| Given instruction A |
In the Athens traffic management text, how many signalized intersections does the Alexandras Avenue corridor have?
| Given instruction B |
Please repeat the part of the Athens traffic management text starting at "Scenarios and Testing" and ending at "enhanced ETA predictions.".
-- begin Text shown --
UC1 Urban Traffic Management in Athens
Description
The Athens use case 1 (UC1) showcases innovative traffic management strategies for CCAM, with a particular focus on public transport. Real traffic conditions are used to demonstrate the system’s ability to optimise and balance mobility network loads. The pilot is conducted in the city of Athens, specifically within the inner-ring urban transport network along Alexandras Avenue. This corridor serves as a testbed due to its high multimodal demand, featuring 14 signalised intersections and 21 bus stops serving 18 public transport lines.
Scenarios and Testing
To analyse the impact of implementing the various components developed for this use case, the Athens simulation testbed was used. The public transport network and demand were modelled using historical bus telematics data from the Athens Transit Authority, combined with data from loop detectors to capture general traffic conditions. A model was created to operate in conjunction with the city’s existing sensor network, which also proved sufficient for calculating and testing enhanced ETA predictions.
As the Athens dataset did not include actual ETA predictions, publicly available data from the Netherlands was used to demonstrate the ETA audit functionality. The validation exercises were conducted based on the above setup.
-- end Text shown --
-- begin Data --
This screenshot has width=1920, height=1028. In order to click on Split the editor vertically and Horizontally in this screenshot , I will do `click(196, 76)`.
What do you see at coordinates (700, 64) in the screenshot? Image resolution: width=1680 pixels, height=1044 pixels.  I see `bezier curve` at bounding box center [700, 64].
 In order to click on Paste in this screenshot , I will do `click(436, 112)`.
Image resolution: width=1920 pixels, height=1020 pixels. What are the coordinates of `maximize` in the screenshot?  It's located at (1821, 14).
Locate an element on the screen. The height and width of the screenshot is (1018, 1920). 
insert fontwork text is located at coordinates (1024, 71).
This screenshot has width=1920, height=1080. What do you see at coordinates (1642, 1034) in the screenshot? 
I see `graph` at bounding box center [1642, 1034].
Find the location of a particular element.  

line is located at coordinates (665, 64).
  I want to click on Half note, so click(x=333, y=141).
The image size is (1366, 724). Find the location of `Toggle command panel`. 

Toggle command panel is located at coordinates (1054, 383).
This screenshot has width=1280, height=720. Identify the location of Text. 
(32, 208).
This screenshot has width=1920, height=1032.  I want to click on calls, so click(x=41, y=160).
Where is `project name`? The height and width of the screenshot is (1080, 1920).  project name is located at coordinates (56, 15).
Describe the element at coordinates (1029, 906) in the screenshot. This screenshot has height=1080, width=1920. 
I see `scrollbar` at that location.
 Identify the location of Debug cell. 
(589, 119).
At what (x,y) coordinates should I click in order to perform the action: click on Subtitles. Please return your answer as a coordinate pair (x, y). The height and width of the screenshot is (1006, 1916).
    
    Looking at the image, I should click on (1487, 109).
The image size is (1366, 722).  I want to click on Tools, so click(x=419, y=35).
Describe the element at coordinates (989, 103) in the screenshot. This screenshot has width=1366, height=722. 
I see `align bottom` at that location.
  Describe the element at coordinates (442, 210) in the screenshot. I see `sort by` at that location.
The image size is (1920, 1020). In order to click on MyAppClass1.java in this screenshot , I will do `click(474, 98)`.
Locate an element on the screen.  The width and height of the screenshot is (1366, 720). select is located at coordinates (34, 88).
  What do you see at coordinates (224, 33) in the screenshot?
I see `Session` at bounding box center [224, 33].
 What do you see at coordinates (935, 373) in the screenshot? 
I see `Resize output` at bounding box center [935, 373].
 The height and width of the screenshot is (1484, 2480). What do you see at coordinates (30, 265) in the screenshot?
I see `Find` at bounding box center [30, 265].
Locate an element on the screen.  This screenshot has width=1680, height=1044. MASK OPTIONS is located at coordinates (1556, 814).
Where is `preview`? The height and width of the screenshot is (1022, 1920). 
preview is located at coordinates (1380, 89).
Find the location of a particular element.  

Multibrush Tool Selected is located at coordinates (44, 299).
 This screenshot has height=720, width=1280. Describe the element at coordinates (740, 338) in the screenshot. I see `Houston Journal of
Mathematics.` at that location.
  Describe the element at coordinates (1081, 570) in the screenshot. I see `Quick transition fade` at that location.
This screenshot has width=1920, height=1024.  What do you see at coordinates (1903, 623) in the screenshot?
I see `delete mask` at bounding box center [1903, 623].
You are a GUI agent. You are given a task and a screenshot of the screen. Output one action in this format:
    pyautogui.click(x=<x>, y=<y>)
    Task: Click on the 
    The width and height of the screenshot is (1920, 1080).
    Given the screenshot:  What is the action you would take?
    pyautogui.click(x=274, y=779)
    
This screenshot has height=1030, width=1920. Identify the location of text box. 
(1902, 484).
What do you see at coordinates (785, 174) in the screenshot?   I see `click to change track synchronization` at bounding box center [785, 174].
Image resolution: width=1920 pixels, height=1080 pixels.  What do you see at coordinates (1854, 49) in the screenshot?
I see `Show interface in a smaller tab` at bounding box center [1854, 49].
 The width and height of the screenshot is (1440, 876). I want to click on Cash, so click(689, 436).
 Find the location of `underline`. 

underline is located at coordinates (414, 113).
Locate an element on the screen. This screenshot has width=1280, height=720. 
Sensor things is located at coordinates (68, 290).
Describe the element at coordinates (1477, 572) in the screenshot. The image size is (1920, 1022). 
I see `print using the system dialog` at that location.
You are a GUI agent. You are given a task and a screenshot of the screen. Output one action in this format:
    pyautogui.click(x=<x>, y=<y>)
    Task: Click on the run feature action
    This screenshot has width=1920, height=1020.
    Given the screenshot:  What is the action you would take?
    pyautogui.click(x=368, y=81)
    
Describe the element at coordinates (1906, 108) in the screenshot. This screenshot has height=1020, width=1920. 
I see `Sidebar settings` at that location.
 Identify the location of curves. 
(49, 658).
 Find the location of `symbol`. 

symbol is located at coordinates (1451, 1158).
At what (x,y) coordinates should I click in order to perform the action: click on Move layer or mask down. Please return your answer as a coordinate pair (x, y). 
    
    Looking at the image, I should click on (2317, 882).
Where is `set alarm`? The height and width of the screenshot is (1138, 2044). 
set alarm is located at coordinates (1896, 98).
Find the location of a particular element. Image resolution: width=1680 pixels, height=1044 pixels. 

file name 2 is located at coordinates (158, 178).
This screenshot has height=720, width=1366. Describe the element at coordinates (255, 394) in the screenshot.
-- end Data --
| Task response A |
14

| Task response B |
Scenarios and Testing
To analyse the impact of implementing the various components developed for this use case, the Athens simulation testbed was used. The public transport network and demand were modelled using historical bus telematics data from the Athens Transit Authority, combined with data from loop detectors to capture general traffic conditions. A model was created to operate in conjunction with the city’s existing sensor network, which also proved sufficient for calculating and testing enhanced ETA predictions.